The Supreme Court over the years has reinforced these trends, e.g. by prohibiting suburb/city busing in the absence of de jure (as opposed to de facto) segregation (Milliken v. Bradley, 1974) and by keeping the system of property taxes funding education in place and disapproving attempts at equalization of it.
The 'self-congratulation' of the privileged minority can be seen as epiphenomenal in relation to these more fundamental realities, and betrays perhaps some nervousness and a belief, warranted or not, that the system has a certain fragility.
A nice detail on the MSNBC interview with Sharpton and a white guy whose name I did not catch. (I get MSNCBC on YouTube down here in new Zealand.) They were a witty and well-informed bunch and were competing with one another to illustrate their analyses of the situation with apt quotes from famous R& B and Rap lyrics. They did a pretty good job too. But I bet if the conversation had taken a slightly different turn they could have done a similarly decent job with Shakespeare quotes.
Professor, the couple earning $60,000 a year is not necessarily "better off" than anyone else, unless they actually enjoy the 4000 hours they have to put into earning that income- they just have a very slightly higher than median income. I know what you are trying to say and agree with it but you need to be clearer. They are putting in a lot of time and probably effort to end up with that income.

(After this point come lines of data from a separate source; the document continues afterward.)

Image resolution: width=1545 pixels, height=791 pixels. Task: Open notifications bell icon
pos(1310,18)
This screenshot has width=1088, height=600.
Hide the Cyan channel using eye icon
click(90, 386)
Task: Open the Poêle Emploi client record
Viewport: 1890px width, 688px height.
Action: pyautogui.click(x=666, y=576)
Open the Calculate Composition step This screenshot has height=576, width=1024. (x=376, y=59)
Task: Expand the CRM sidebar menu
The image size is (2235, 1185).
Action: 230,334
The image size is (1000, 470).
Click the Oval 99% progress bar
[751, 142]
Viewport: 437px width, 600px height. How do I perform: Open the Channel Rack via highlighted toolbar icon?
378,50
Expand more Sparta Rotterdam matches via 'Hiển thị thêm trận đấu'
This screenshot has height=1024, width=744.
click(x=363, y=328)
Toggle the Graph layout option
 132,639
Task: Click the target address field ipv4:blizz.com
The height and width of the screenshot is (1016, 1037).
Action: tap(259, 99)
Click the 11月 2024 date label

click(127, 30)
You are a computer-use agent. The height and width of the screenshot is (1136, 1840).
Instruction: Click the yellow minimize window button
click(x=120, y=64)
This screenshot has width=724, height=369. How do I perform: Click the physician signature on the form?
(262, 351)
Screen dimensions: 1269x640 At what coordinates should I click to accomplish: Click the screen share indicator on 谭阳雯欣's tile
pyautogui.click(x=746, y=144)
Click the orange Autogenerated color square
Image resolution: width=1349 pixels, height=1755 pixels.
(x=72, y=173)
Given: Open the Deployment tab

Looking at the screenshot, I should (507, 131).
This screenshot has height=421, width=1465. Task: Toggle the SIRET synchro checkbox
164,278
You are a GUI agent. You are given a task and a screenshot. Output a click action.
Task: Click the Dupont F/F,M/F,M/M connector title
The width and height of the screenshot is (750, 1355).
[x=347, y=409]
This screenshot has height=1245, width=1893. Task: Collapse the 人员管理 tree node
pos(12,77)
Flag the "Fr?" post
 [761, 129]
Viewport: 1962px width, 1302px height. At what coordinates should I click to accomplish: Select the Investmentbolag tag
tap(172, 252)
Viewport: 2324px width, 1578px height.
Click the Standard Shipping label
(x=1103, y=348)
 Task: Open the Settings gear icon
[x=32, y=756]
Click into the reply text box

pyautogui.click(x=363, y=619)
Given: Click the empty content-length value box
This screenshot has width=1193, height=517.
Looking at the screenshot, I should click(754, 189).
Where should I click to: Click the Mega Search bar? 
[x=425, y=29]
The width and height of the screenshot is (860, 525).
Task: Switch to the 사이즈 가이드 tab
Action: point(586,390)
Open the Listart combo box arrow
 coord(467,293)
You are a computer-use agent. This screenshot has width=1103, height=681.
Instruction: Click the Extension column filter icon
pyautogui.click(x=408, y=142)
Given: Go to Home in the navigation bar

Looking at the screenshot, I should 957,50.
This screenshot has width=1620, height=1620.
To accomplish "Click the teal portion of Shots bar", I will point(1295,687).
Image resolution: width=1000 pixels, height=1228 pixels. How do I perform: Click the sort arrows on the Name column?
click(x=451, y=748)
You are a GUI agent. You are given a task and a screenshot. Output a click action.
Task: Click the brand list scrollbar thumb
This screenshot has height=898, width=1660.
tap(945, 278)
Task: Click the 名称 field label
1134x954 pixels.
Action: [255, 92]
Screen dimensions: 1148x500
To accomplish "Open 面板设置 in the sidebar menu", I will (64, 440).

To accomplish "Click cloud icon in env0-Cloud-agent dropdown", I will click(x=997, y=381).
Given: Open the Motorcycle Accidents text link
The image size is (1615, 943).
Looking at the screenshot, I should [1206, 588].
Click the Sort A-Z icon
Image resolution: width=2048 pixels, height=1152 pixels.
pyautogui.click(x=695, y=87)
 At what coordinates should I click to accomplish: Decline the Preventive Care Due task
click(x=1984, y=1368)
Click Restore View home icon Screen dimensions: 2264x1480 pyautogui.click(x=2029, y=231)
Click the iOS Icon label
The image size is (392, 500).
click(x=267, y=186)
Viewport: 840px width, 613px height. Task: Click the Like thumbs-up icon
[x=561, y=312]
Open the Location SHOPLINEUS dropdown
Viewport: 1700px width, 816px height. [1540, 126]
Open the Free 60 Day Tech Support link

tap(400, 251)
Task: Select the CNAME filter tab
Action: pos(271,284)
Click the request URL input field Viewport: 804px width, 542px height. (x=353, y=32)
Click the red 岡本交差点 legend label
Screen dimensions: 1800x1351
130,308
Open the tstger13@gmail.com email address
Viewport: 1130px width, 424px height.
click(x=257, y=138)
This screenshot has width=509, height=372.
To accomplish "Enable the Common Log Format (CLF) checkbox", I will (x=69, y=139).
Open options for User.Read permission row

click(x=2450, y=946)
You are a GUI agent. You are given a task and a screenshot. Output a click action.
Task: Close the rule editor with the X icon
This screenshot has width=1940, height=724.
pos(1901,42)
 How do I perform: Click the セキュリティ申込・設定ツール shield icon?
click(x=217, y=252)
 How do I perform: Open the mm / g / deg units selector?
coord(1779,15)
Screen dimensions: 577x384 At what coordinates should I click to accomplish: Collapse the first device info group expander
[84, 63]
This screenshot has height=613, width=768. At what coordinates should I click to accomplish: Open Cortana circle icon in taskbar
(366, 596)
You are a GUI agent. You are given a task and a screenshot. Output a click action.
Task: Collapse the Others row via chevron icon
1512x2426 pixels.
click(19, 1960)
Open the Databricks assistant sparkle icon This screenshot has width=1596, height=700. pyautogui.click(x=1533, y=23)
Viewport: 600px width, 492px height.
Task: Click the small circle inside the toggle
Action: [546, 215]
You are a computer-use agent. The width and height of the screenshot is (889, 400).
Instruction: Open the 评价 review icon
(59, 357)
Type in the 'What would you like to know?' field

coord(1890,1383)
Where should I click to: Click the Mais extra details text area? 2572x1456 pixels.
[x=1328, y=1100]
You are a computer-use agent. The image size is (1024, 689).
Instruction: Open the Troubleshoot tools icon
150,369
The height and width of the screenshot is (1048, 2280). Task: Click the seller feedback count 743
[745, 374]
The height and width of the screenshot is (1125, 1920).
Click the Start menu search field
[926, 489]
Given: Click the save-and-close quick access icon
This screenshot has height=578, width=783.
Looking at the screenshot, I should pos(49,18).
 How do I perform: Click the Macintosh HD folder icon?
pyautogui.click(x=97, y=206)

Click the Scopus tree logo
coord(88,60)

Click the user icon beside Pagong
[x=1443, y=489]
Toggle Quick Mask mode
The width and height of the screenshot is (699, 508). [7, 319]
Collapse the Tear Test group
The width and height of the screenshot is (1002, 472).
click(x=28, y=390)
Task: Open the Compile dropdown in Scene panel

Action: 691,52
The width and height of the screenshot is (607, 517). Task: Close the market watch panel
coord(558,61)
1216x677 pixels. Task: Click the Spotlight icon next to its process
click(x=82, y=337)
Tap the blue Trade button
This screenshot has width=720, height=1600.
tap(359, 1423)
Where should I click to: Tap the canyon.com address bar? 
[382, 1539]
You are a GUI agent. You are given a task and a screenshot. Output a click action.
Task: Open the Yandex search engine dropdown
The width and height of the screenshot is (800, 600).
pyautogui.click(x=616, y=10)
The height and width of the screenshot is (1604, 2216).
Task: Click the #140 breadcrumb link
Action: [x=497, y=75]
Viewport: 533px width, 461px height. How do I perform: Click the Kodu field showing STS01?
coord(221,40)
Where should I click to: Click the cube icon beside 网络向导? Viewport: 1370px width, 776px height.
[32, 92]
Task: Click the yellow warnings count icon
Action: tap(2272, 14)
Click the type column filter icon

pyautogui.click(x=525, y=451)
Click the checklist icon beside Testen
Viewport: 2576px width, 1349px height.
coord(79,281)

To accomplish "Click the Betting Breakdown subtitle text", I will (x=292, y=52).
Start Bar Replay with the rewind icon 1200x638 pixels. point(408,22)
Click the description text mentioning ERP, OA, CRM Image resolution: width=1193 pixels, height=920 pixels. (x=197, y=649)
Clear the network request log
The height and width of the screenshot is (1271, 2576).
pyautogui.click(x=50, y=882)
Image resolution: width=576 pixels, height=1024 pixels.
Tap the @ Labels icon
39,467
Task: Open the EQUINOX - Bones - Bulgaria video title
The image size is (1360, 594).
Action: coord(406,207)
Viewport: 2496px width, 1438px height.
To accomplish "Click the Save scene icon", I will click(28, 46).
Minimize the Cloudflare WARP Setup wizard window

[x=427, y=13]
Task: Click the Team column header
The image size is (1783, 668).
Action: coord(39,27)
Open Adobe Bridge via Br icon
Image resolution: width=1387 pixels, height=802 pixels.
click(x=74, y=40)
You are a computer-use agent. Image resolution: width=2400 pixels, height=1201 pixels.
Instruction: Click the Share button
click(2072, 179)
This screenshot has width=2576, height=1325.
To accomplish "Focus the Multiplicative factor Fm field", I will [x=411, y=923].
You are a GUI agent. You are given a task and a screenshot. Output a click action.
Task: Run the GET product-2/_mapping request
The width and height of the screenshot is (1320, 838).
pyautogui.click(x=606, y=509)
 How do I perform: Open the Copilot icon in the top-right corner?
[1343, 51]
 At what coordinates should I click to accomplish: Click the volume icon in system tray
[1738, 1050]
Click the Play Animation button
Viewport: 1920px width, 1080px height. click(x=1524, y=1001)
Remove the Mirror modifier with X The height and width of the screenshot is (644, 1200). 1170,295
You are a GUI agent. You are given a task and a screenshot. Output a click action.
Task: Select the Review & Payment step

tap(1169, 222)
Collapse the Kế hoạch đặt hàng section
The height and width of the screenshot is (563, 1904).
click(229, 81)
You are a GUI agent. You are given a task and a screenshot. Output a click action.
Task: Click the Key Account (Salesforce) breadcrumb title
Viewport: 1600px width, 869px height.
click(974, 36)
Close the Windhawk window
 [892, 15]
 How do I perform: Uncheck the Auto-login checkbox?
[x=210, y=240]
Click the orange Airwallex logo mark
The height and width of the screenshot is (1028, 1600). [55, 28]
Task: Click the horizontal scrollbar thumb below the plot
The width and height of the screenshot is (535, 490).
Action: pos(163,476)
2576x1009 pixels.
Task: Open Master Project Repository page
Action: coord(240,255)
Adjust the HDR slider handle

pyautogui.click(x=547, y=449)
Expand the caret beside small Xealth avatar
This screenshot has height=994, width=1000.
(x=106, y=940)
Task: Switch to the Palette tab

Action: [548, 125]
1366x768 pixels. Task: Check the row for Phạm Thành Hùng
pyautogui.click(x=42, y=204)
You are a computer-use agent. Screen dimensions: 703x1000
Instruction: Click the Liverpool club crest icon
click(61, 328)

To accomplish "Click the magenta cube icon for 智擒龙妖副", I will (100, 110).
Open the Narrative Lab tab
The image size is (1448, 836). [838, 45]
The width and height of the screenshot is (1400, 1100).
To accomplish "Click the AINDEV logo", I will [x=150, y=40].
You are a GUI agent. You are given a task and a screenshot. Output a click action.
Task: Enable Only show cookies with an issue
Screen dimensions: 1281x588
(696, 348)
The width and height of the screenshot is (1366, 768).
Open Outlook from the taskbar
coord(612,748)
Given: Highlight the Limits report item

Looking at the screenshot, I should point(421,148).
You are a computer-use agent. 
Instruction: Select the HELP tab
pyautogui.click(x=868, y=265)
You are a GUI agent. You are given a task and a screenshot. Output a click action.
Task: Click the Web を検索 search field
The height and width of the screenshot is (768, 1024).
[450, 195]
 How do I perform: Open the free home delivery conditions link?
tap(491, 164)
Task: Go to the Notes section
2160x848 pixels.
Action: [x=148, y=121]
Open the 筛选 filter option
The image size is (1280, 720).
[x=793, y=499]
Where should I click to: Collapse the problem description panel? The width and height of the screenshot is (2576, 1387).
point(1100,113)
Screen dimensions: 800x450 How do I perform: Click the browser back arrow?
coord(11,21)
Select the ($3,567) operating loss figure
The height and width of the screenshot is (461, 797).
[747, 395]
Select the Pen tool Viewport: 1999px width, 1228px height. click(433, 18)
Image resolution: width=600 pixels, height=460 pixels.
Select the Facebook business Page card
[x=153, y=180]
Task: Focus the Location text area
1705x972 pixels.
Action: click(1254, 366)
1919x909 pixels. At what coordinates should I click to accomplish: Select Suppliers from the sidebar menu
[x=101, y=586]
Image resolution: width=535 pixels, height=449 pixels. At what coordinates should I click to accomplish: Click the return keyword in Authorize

I probably would not have mentioned this if you had not referred to William F. Buckley as "exquisitely cultivated ". I had the misfortune to watch his show when I was younger and if there was anyone I would punch in the face it would have been him. Multiple times maybe even though once would have been enough. The disdain I regarded him with could only be matched by his disdain for the people that actually work.